Goldsmith quit IVAW in 2009, saying others in the group were telling lies about their experience in Iraq, inflating their combat experience and advocating for criminal sabotage in the military theater.

TheDCNF asked Goldsmith why he quit that group over made-up stories considering his claim that his own story of wartime atrocities was made up. Citing his post-traumatic stress disorder, he said: “I can’t say I wasn’t still fucked up.”

Goldsmith told Congress he served during a ceasefire and his unit wasn’t authorized to use artillery. “The violence was very low due to the cease fire. … My primary mission was humanitarian aid,” he said. “My platoon would be assigned to escort pump trucks such as these to clear the streets … sucking up a puddle of sewage.”

Vietnam Veterans of America

In recent years, Goldsmith has refashioned himself into an official for Vietnam Veterans of America, a nonpartisan group representing veterans of that era, who tend to be conservative.

Just after the November 2016 election, he posted online a picture of himself with Hillary Clinton and wrote that he was “disgusted” and “enraged”: “It’s no secret that I was a vocal supporter of Hillary Clinton throughout this race, despite the complications that it could potentially cause in my work in Washington. I felt what was at stake was worth it, and I have no regrets.”

VVA is congressionally chartered, which means Congress authorized its mission. Congress frequently looks to it and other Veterans Service Organizations to represent the interests of veterans and help shape policy. However, the D.C.- and New York-based class of professional government relations men who run the groups do not always relay the opinions of the thousands of veterans who make up their membership to Capitol Hill.
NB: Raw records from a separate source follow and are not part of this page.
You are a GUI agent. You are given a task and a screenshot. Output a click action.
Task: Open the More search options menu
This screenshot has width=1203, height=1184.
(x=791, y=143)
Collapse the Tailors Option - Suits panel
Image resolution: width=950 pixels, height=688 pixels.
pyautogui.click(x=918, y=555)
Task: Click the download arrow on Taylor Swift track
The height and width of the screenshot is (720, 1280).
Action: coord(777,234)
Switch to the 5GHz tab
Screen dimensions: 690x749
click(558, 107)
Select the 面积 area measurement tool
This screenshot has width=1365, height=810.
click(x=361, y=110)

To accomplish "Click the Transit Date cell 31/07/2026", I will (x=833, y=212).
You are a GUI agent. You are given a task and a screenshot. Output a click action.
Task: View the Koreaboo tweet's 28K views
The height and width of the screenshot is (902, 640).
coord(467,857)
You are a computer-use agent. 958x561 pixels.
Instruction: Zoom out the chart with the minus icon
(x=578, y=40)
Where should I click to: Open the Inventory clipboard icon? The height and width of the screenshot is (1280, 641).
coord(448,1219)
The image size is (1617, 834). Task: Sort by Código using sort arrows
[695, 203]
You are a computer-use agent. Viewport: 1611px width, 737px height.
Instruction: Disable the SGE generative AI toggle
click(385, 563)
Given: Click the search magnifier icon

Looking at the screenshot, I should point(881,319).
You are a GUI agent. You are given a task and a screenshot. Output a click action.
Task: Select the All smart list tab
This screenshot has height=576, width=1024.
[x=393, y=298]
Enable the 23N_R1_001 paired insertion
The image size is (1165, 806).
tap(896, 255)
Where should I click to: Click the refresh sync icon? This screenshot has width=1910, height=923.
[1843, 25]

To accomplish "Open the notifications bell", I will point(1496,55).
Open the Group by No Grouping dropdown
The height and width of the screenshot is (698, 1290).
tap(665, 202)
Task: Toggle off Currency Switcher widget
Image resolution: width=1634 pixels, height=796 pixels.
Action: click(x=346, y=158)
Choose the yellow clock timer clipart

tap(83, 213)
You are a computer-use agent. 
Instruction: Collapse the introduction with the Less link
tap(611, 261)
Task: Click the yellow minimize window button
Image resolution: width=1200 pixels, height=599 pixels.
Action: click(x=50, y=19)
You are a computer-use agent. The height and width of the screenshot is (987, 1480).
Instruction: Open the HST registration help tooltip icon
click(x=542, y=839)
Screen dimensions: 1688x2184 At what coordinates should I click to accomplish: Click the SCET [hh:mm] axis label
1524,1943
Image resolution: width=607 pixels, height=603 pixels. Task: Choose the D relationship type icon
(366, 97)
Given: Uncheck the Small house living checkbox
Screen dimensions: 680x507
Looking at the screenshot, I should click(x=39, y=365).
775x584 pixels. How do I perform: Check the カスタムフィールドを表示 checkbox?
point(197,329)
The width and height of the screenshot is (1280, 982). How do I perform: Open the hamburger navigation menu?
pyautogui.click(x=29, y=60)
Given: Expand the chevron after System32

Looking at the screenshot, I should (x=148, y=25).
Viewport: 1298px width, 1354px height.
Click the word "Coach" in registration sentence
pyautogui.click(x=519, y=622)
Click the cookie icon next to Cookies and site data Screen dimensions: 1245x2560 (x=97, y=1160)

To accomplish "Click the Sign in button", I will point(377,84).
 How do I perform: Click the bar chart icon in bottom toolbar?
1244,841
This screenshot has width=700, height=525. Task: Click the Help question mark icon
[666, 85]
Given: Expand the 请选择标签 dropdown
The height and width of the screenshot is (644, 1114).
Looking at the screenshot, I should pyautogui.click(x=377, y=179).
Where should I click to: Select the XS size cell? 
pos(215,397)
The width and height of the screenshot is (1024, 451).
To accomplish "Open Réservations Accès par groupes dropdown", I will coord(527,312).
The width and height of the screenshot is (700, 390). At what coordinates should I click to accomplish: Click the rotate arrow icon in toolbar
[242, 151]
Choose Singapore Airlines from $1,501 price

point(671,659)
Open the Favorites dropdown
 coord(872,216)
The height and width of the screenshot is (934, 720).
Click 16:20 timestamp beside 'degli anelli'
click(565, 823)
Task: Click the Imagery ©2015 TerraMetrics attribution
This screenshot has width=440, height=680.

In 2016, the American Legion conducted a survey of its member, who said they overwhelmingly wanted the option of choosing private doctors instead of VA doctors — a plan pushed by Republicans. The top brass of the Legion went against the survey anyway and, joining with VVA, wrote a letter saying their national executive boards did not favor the policy.

Goldsmith used his perch at VVA to raise concern about Russian trolls online, leading to a congressional investigation. House Committee on Veterans Affairs Chairman Mark Takano compared the culprits in Goldsmith’s trolling investigation to enemy combatants.

“Our veterans served in uniform to guard against threats to our democracy just like those posed by these internet bots and trolls intent on sowing division and spreading misinformation,” the California Democrat said.

On Twitter, many of Goldsmith’s missives oppose President Donald Trump, with frequent talk about the Mueller investigation.

“I separate my personal politics from my work,” Goldsmith told TheDCNF. “When I put on a suit and go to Congress, I’m working for VVA. When I’m sitting drinking a beer and tweeting, I’m not acting on behalf of VVA.”

He declined to characterize the politics of other top VVA officials.

Goldsmith is also the co-founder of High Ground Veteran Advocacy. He co-founded it with Alexander McCoy, who held a “veterans against Trump” protest and “went to great lengths to hide the Clinton campaign’s involvement with organizing the demonstration,” the Daily Beast reported.

For 10 years, Goldsmith’s pet issue has been that less-than-honorably discharged veterans are being harmed because they do not have access to free college in the same way as those honorably discharged.

But Goldsmith told TheDCNF that the government has in fact footed much of the bill for his ongoing Columbia University education, though it didn’t give him additional cash on top of tuition like other veterans would get.

“I’m using [vocational rehabilitation] for people with a general discharge. If you’re disabled like with PTSD, you’ll qualify for voc rehab but it won’t pay for cost of living,” he said.

On April 19, he described how he has used the opportunity to write a 20-page paper on “the study of dicks in sculptures,” such as one in which “16 children all have dicks out.”